At Casanel Vineyards and Winery in Leesburg, winemaker and vineyard manager Katie Henley said it hasn’t been all sour grapes, even though she admitted that this year has been one of the wettest years on record for the vineyard.
“All that means is we really have to be on top of things in the vineyard with sprays, and manually hedging, and making sure the fruit looks good, and it’s clean. It’s been a little troubling,” she said.
Growers in Virginia “really are battling all of the elements,” Henley added. Vineyards have to watch out for the region’s humidity, which can promote mold and fungus growth, and the general amount of water that gets dumped on them.
Alexandria Scadden, events coordinator at The Winery at La Grange in Haymarket, added that since grapes are largely pollinated by wind, the rain earlier in the season would wash away the pollen, which left a number of incomplete clusters.
But, the Haymarket vineyard has been spraying for mold and mildew issues, and also has a canopy management plan.
Scadden is still optimistic for a good harvest, adding, “As long as we have a nice dry harvest season, September, October, we should be all right. But, yes, the rain will start to mess with the sugar content of the grapes as well as the acid.”
Henley echoes the sentiment. “The big hope is that it dries up,” she said.
And though temptation is there to bring in fruit from out of state, Henley said part of her vineyard’s ethos is to rely fully on Virginia fruit. “We also purchase fruit from neighboring vineyards in the area. So my wines, my vintages, are very indicative of the land here in Virginia,” she said.
Henley’s goal continues to be making wines that are unique to Virginia. “Creating a Virginia wine is a unique opportunity to show the world that yes, it’s tough to grow here on the East Coast,” she said.

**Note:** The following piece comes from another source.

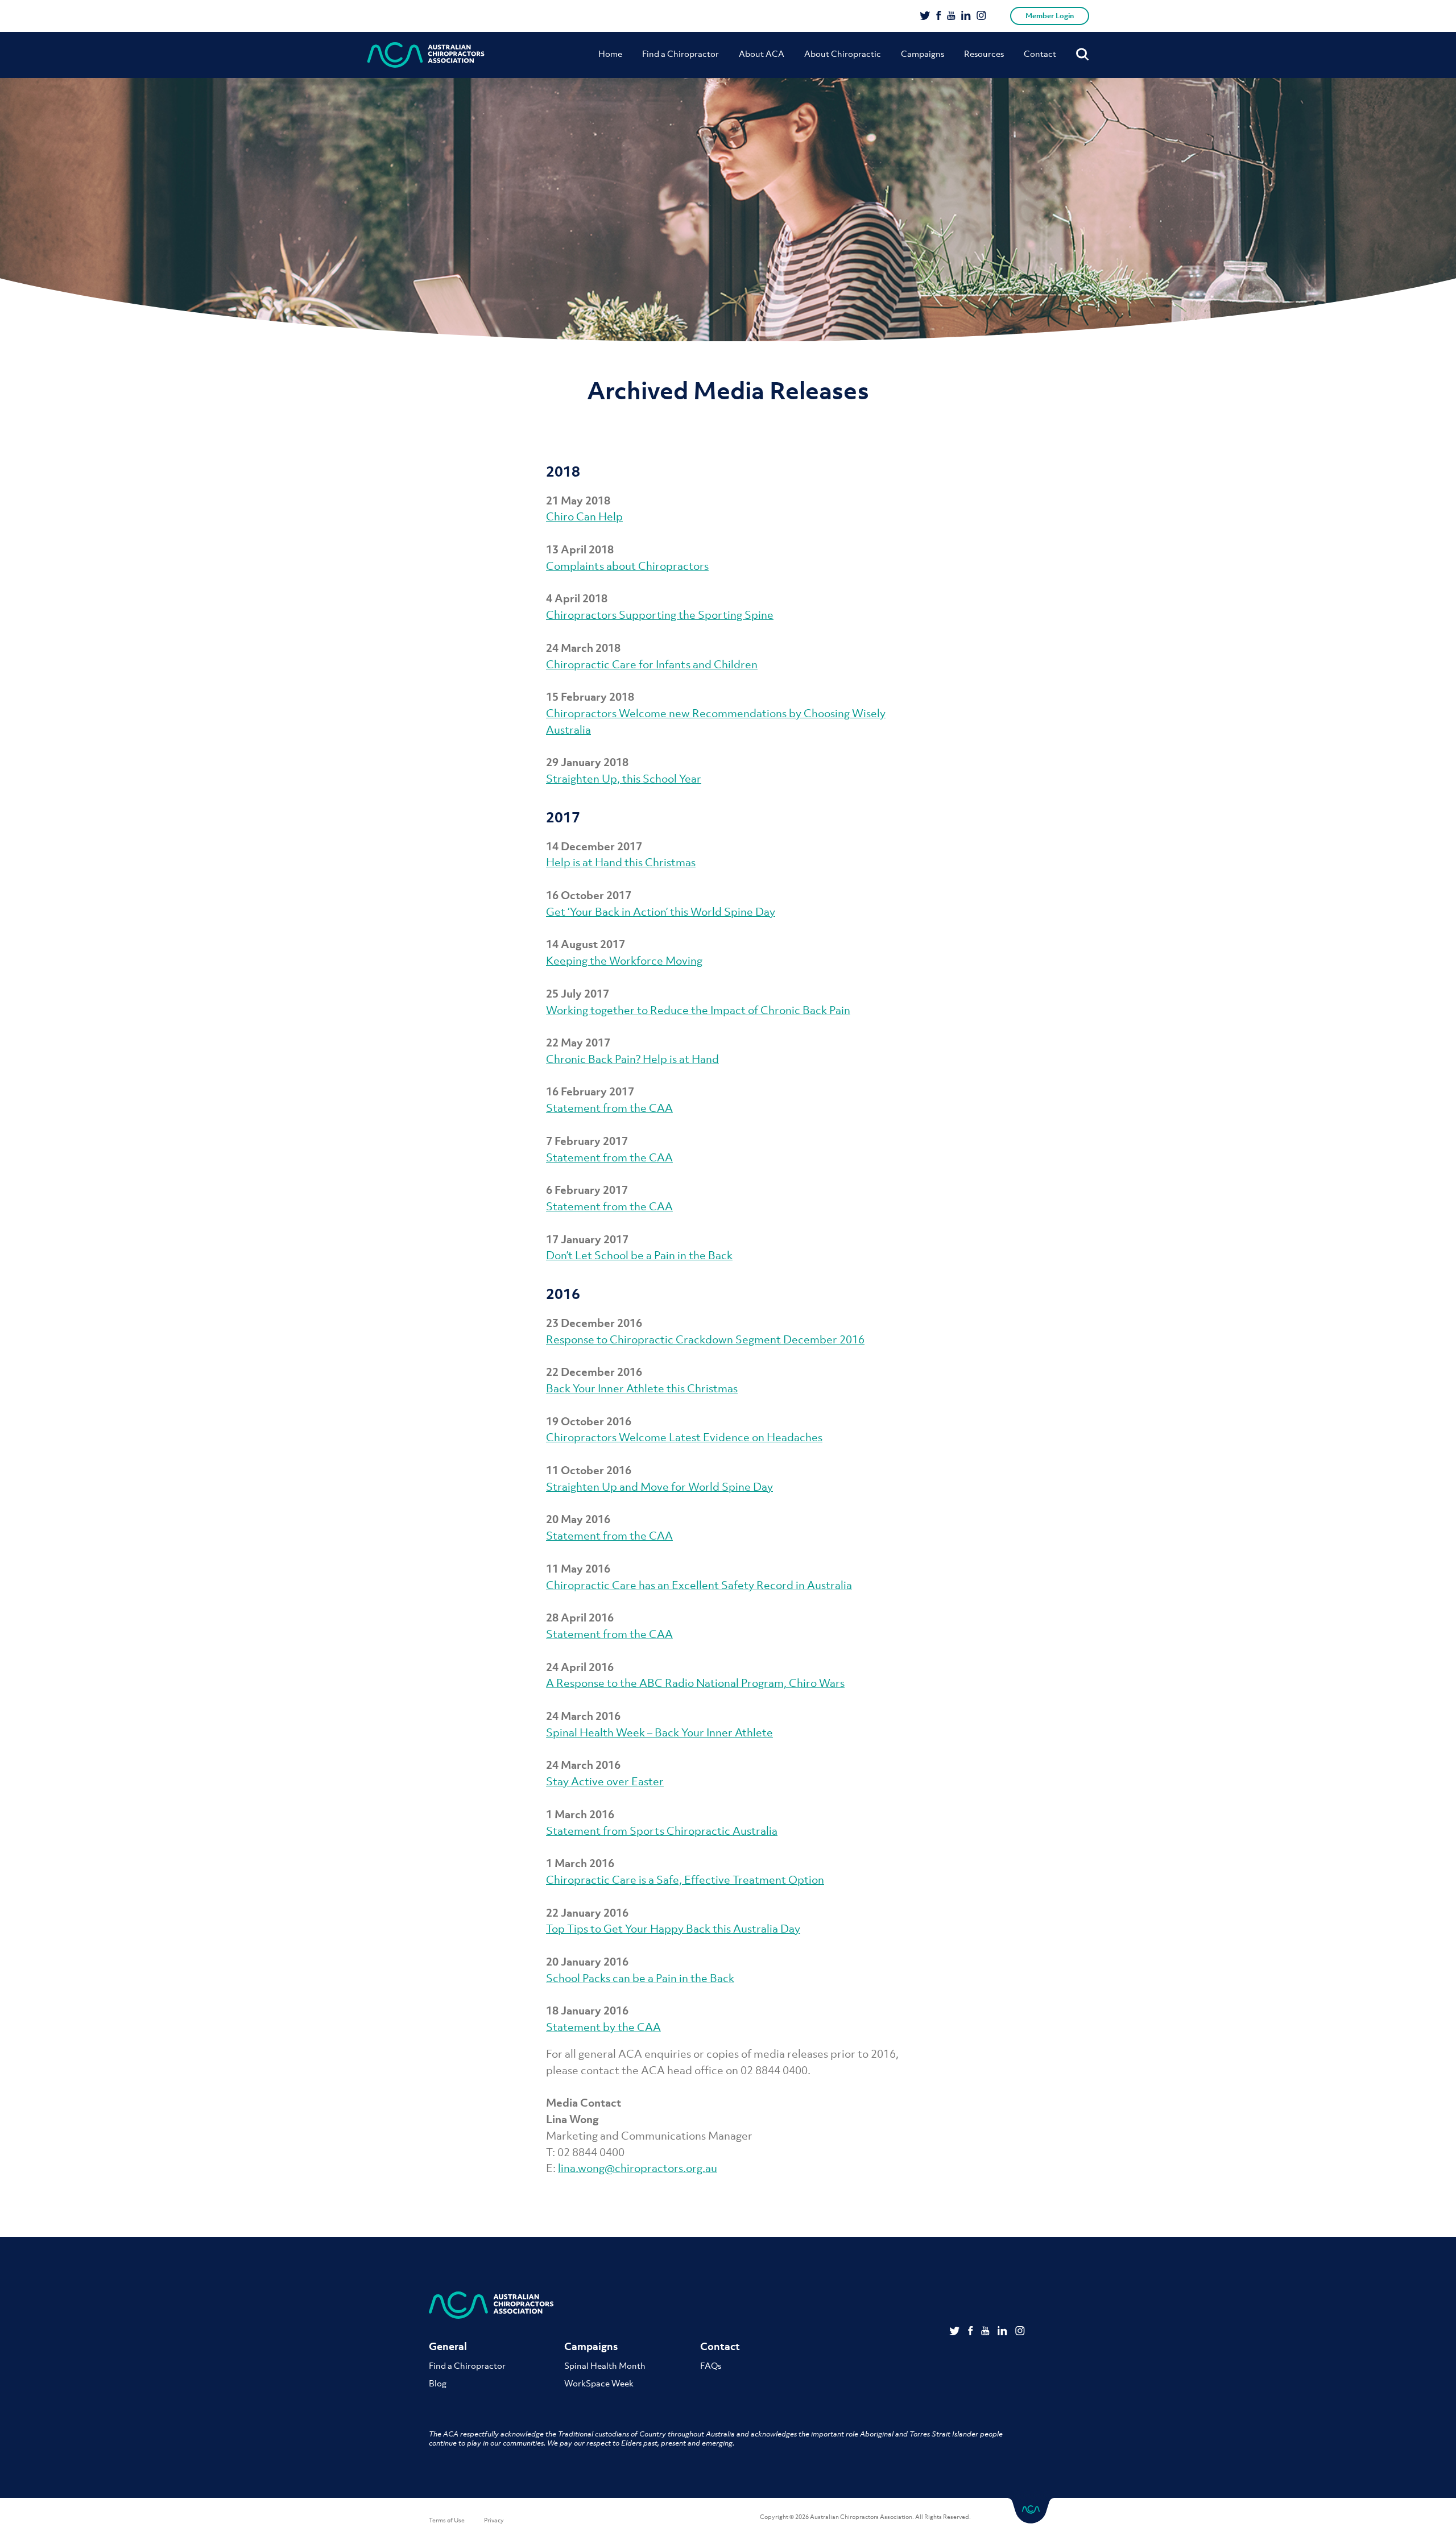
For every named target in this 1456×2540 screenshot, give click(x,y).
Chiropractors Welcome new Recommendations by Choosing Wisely (716, 713)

“But, when everything clicks, and there’s dryness, and not as much humidity, years like 2010, 2007, 2014, you can make some really beautifully expressive wines that do stand up nationally and internationally,” Henley added.
“This is not going to be a great year for Virginia wine,” Roeder said, but added that those who already know how to make good wines will be able to make good wines.
It’s just that great wines may not be in the forecast this year.